Impact Media
- Trade name: Impact
- Founded: June 2020; 6 years ago
- Founders: Tim Chau Michelle Chau Andrews Joelene Latief
- Website: impact.site

= Impact Media =

American social media company

Impact Media is an American social media publisher that produces news and social-issue content for Generation Z readers, mainly on Instagram. Cousins Tim Chau and Michelle Andrews started the account in June 2020 and built it into a company with a staff of twelve. The account had about 2.5 million Instagram followers as of May 2025.

== History ==
Impact launched in June 2020, founded by Chau, Andrews, and Joelene Latief, during the COVID-19 pandemic and the protests that followed the murder of George Floyd. Chau and Andrews, cousins who had been running Instagram accounts together since 2013, started it from the backyard of their apartment while studying at the University of California, Berkeley. Chau told Inc. that young readers wanted "to take action and share resources with their friends" rather than only read about issues.

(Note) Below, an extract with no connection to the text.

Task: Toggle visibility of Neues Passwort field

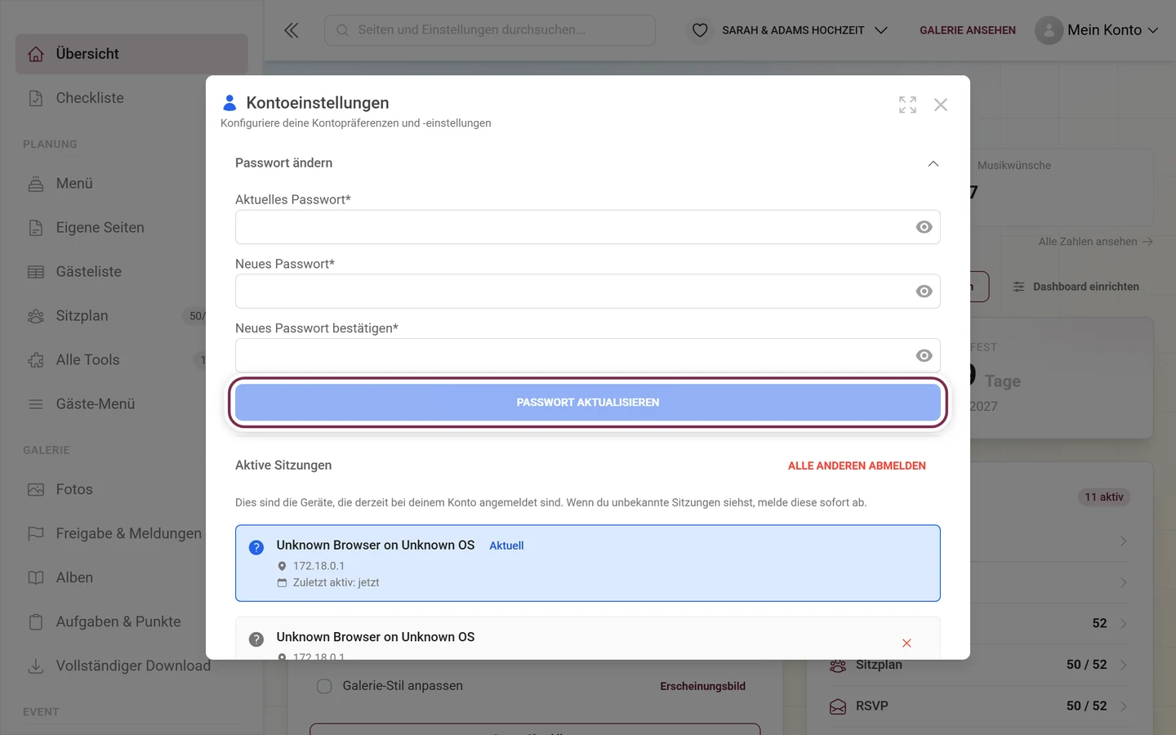Action: (x=924, y=292)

Forbes named the cofounders to its 30 Under 30 list for 2022 in the media category in November 2021, reporting that Impact was reaching more than 10 million people a month and that its campaigns had registered thousands of young voters and driven hundreds of thousands of petition signatures on issues including climate change and abortion rights. By December 2022 the account had passed 2.2 million followers and the company had raised more than $1.4 million for causes it covered. Inc. profiled the company that month in its Best in Business feature.

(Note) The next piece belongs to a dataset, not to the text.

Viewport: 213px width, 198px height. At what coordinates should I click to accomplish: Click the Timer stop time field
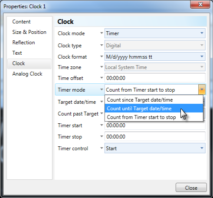click(x=155, y=136)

Impact took on brand partnerships, including with the search engine Ecosia. During the Russian invasion of Ukraine, it paired its coverage with Instagram's in-app donation feature to route readers toward humanitarian aid organizations. As of May 2025 the account had roughly 2.5 million followers and twelve staff working across brand partnerships, live events, video, and editorial and social content. Chau serves as chief executive officer and Andrews as chief content officer. In 2026 Chau was named one of ten New Gold honorees on Gold House's Gold100 list.

== Content ==
Impact publishes news explainers and commentary in Instagram's carousel format, alongside coverage of culture and current events. Inc. described representative posts on the environmental costs of fast fashion and on how to register to vote. The posts share a consistent visual treatment built on saturated color and collaged photography set in sans serif type.

Steffi Cao of Teen Vogue compared the company's role for Generation Z to that of Vice Media and BuzzFeed for millennials, writing that Impact lets Gen Z readers cover their own culture. Andrews told Cao that short-form posts let the company reach readers "in a way that felt accessible to them," and said the company has since begun publishing longer pieces as its audience has aged.